Log onto Hunk, and look at your home screen. You should see a “Bucket Reader” icon on the left side of the screen. Click on this. You should see a page of documentation, like this:
Take some time and look around this page. There is lots of good information, including how to configure Archive Bucket Reader to get the fields you want.
Click on the Downloads tab at the top of the page. You should see the following:
There are two links for downloading the jar file you will need. If you are using a Hadoop version of 2.0 or greater (including any version of Yarn), click the second link. Otherwise, click the first link. Either way, your browser will begin downloading the corresponding jar to your computer.
Using Hive with Splunk Archive Bucket Reader
We’ll assume that you already have a working Hive installation. If not, you can find more information about installing and configuring Hive here.
We need to take the jar we downloaded in the last section, and make it available to Hive. It needs to be available both to the local client, and on the Hadoop cluster where our commands will be executed. The easiest way to do this is to use the “auxpath” argument when starting Hive, with the path to the jar file. For example:
hive --auxpath /home/hive/splunk-bucket-reader-2.0beta.jar
If you forget this step, you may get class-not-found errors in the following steps. Now let’s create a Hive table backed by a jounal.gz file. Enter the following into your Hive command-line:
CREATE EXTERNAL TABLE splunk_event_table ( Time DATE, Host STRING, Source STRING, date_wday STRING, date_mday INT ) ROW FORMAT SERDE 'com.splunk.journal.hive.JournalSerDe' WITH SERDEPROPERTIES ( "com.splunk.journal.hadoop.value_format" = "_time,host,source,date_wday,date_mday" ) STORED AS INPUTFORMAT 'com.splunk.journal.hadoop.mapred.JournalInputFormat' OUTPUTFORMAT 'org.apache.hadoop.hive.ql.io.IgnoreKeyTextOutputFormat' LOCATION '/user/hive/user_data’;
If this was successful, you should see something like this:
OK Time taken: 0.595 seconds
Let’s look at a few features of this “create table” statement.

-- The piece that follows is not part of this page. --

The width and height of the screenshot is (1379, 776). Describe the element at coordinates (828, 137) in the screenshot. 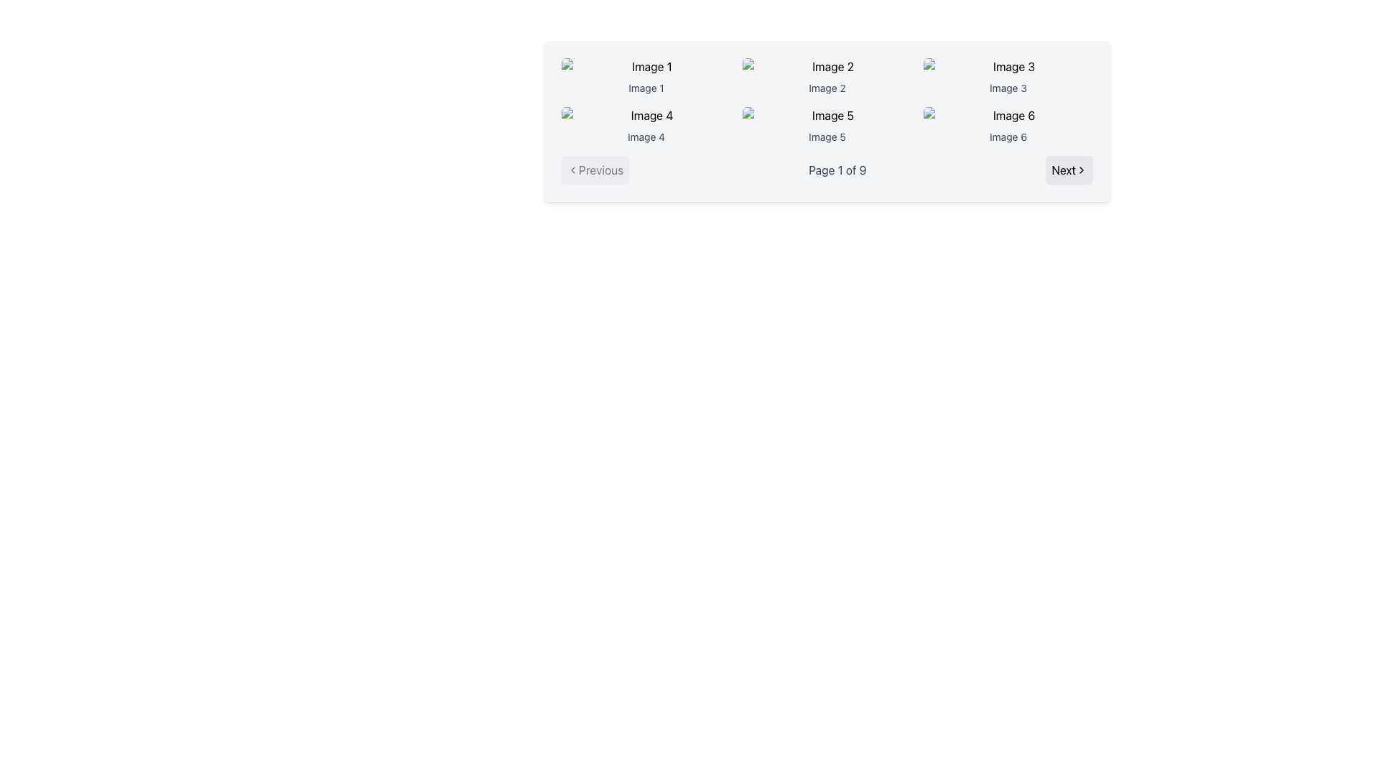

I see `text label located underneath the thumbnail of 'Image 5' in the grid layout, which serves as a description or identifier for the image` at that location.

- First of all, note the EXTERNAL keyword in the first line, and the LOCATION keyword in the last line. EXTERNAL tells Hive that we want to leave any data files listed in the LOCATION clause in place, and read them when necessary to complete queries. This assumes that /user/hive/user_data contains only journal files. If you want Hive to maintain it’s own copy of the data, drop the EXTERNAL keyword, and drop the LOCATION clause at the end. Once the table has been created, use a LOAD DATA statement.
- The line
STORED AS INPUTFORMAT 'com.splunk.journal.hadoop.mapred.JournalInputFormat'
tells Hive that we want to use the JournalInputFormat class to read the data files. This class is located in the jar file that we told Hive about when we started the command-line. Note the use of “mapred” instead of “mapreduce”—Hive requires “old-style” Hadoop InputFormat classes, instead of new-style. Both are available in the jar.
- These lines:
ROW FORMAT SERDE 'com.splunk.journal.hive.JournalSerDe' WITH SERDEPROPERTIES ( "com.splunk.journal.hadoop.value_format" = "_time,host,source,date_wday,date_mday" )

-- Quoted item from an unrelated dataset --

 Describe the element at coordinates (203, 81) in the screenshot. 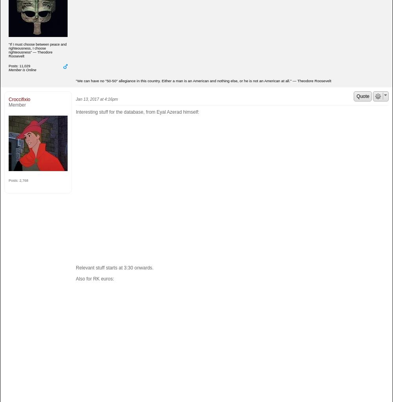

tell Hive with fields we want to pull from the journal files to use in the table. See the app documentation for more detail about which fields are available. Note that we are invoking another class from the Archive Bucket Reader jar, JournalSerDe. “SerDe” stands for serializer-deserializer.
- This section:
(Time DATE, Host STRING, Source STRING, date_wday STRING, date_mday INT)
tells Hive how we want the columns to be presented to the user. Note that there are the same number of columns here as in the SERDEPROPERTIES clause. This section could be left out altogether, in which case each field would be treated as a string, and would have the name it has in the journal file, e.g. _time as a string instead of Time as a date.
Now that you have a Hive table backed by a Splunk journal file, let’s practice using it. Try the following queries:
select * from splunk_event_table limit 10; select count(*) from splunk_event_table group by host; select min(time) from splunk_event_table;
Hopefully that’s enough to get you started. Happy analyzing!